**Requirement**
Write out, as a numbered list, the entries from the line containing "Given: Open the orange 错误率 summary card" through the line containing "will [239, 525].", leaving out any blank lines.

**Excerpted records**
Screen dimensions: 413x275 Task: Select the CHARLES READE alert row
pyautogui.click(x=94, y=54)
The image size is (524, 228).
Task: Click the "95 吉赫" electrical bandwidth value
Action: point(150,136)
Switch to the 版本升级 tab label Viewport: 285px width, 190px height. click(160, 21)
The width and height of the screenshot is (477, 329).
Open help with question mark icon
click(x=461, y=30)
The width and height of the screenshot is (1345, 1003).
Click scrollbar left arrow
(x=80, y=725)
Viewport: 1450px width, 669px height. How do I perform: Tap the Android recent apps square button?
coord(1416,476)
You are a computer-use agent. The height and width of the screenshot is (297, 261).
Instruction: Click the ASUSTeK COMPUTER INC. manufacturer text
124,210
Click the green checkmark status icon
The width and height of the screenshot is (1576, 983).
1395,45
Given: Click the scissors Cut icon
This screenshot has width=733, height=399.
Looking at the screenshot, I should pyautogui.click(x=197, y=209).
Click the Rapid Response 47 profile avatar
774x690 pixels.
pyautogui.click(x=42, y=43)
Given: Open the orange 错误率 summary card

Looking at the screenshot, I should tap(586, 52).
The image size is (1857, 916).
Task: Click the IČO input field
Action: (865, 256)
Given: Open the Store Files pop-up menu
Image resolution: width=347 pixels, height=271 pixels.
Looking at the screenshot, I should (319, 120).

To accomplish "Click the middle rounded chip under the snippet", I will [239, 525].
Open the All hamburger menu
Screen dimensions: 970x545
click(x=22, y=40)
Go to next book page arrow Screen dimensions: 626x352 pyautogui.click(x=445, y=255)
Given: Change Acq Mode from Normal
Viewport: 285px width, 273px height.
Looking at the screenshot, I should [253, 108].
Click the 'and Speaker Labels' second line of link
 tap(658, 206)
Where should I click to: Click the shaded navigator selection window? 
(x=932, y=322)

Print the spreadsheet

**Answer to this exercise**
1. Given: Open the orange 错误率 summary card
2. Looking at the screenshot, I should tap(586, 52).
3. The image size is (1857, 916).
4. Task: Click the IČO input field
5. Action: (865, 256)
6. Given: Open the Store Files pop-up menu
7. Image resolution: width=347 pixels, height=271 pixels.
8. Looking at the screenshot, I should (319, 120).
9. To accomplish "Click the middle rounded chip under the snippet", I will [239, 525].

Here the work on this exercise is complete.